KASN : Mutasi 22 Maret Harus Kantongi Izin Tertulis Kemendagri, Pemkab Gresik Tak Ragu Batalkan Mutasi
Muhammad Firman Syah• Rabu, 17 April 2024 | 20:12 WIB
Terancam Dianulir : Pemkab Gresik tengah menunggu hasil rekomendasi dari Kemendargri terkait keabsahan mutasi akhir maret lalu.
RADAR GRESIK- Pemerintah Kabupaten Gresik menegaskan tidak ragu untuk melakukan pembatalan mutasi yang digulirkan pada (22/03) kemarin jika dinyatakan melanggar. Penegasan tersebut disampaikan Kepala Badan Kepegawaian dan Sumber Daya Manusia (BKPSDM) Pemkab Gresik, Agung Endro Dwi Setyo Utomo menyusul banyaknya daerah yang membatalkan mutasi paska terbitnya Surat Edaran dari Kementrian Dalam Negeri (Kemendagri) tentang Kewenangan Kepala Daerah pada Daerah yang Melaksanakan Pilkada Dalam Aspek Kepegawaian.
"Jika surat yang kami kirimkan ke Provinsi dan Mendagri dijawab dan hasilnya diminta untuk membatalkan, maka kami tidak ragu untuk mengembalikan semua pejabat yang dilantik pada jabatannya semula," tegas Agung.
Diakuinya, dalam melaksanakan kegiatan Pengambilan Sumpah Jabatan pada (22/03) lalu Pemkab Gresik hanya mengantongi rekomendasi dari Komisi Aparatur Sipil Negara (KASN). Sedangkan, dari Kemendagri izin tertulis belum didapatkan.

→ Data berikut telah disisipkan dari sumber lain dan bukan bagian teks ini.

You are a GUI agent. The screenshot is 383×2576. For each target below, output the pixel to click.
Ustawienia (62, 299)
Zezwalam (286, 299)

Nah, keyakinan Pemkab Gresik untuk tetap menggulirkan mutasi lantaran ada 3 daerah lain di Jawa Timur yang juga melaksanakan hal serupa pada tanggal yang sama. Antara lain Pemerintah Kabupaten Sidoarjo, Kabupaten Lamongan dan Kabupaten Malang. Namun belakangan muncul Pemerintah Kabupaten Sidoarjo membatalkan seluruh proses mutasi jabatan karena dianggap bertentangan dengan SE Mendagri Nomor 100.2.1.3/1575/SJ itu.
"Kami tidak ingin terburu-buru mengikuti Pemkab Sidoarjo yang membatalkan mutasi kemarin. Kami lebih memilih menunggu jawaban atas surat yang kami kirimkan," imbuhnya.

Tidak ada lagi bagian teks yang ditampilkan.